Some of the clothes are selling well, Vevers has said, but Burke believes they’re more about image than sales. ”It’s really meant to help in repositioning the brand and elevating it,” he says.

It’s hard to restore the luster of a brand that been overexposed in the mass-market, but there are noteworthy precedents, including Gucci and Burberry. As Burke points out, Gucci was mostly known as a mass-market handbag and accessories brand before Tom Ford took over as creative director, and made it supremely sexy, in the 1990s. And Burberry was a coat resource until Rose Marie Bravo helped it develop into a complete luxury house.

Whether this year will prove a similar turning point for Coach remains to be seen, but 2016 is important regardless. It’s the 75th anniversary of the company, which started as a family-run workshop in New York—in 1941, of course—making leather goods.

In 1996, Coach hired Reed Krakoff as creative director. He was instrumental in reworking the brand’s image and expanding the business into what it is today.

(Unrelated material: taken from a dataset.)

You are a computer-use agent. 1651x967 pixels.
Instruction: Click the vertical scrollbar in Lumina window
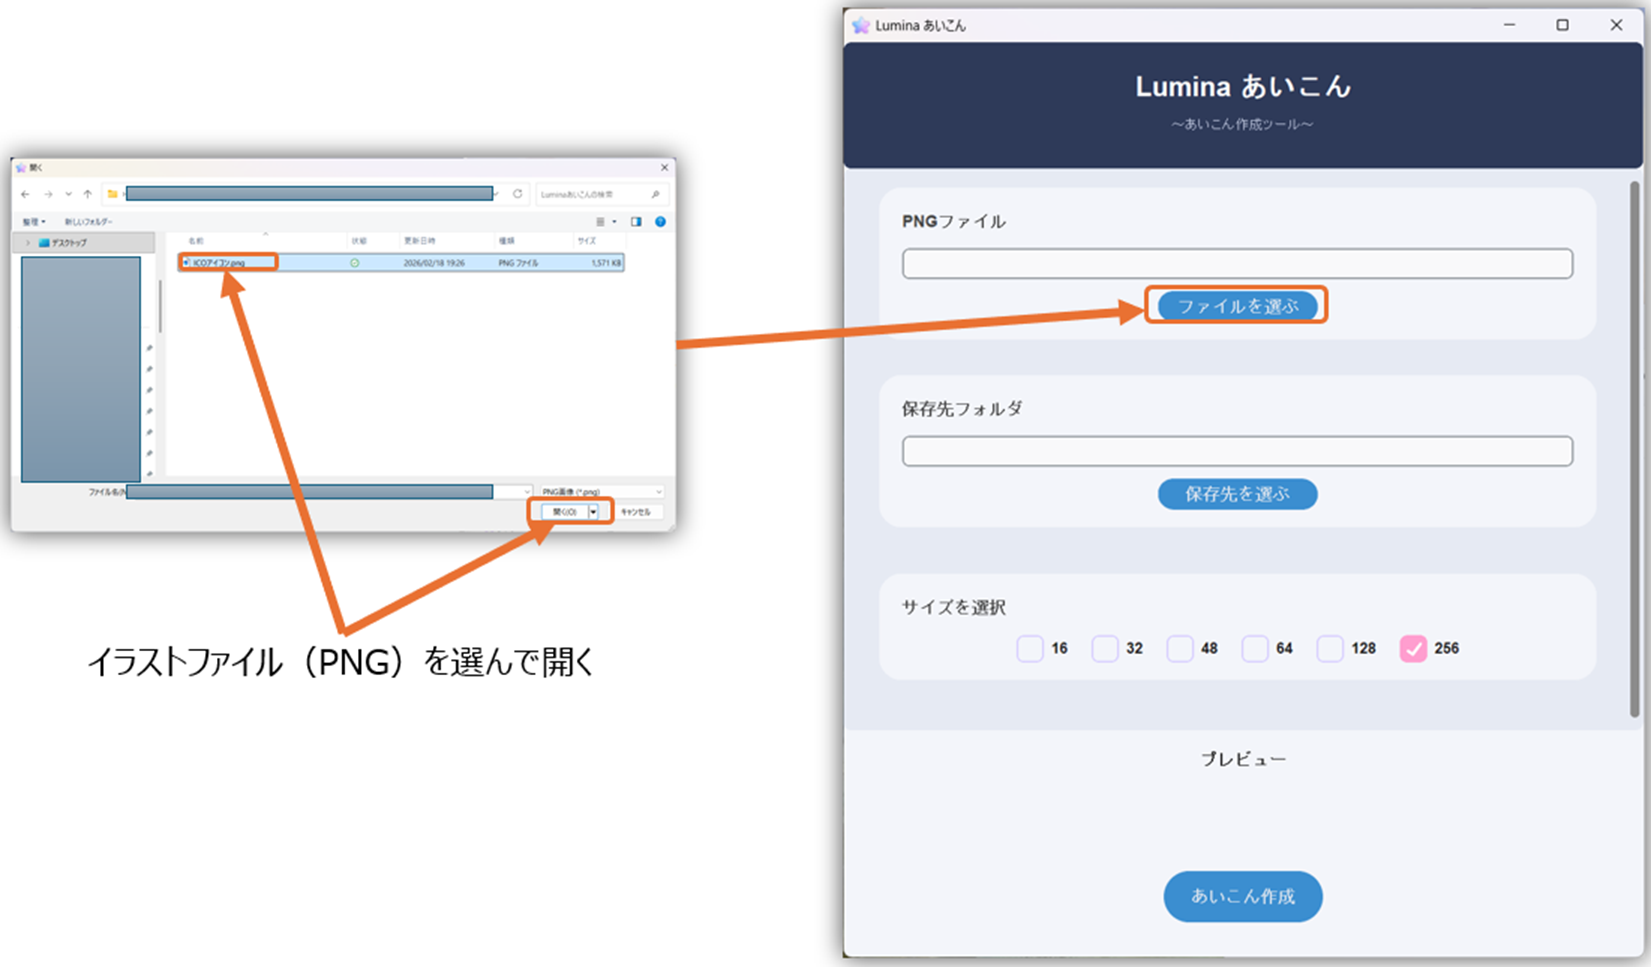(1635, 450)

Coach became ubiquitous in American malls and grew internationally, pioneering the affordable-luxury space now filled with American brands such as Michael Kors and Kate Spade. But the shine faded, and Vevers replaced Krakoff in 2014, the same year Luis took over as CEO.

It makes sense in that context that Kalinsky calls Coach 1941 a “natural evolution” of the brand rather than a change of course. It’s more than just a pivot away from recent history—it’s laying groundwork for the future, and it’s making Coach a brand to watch.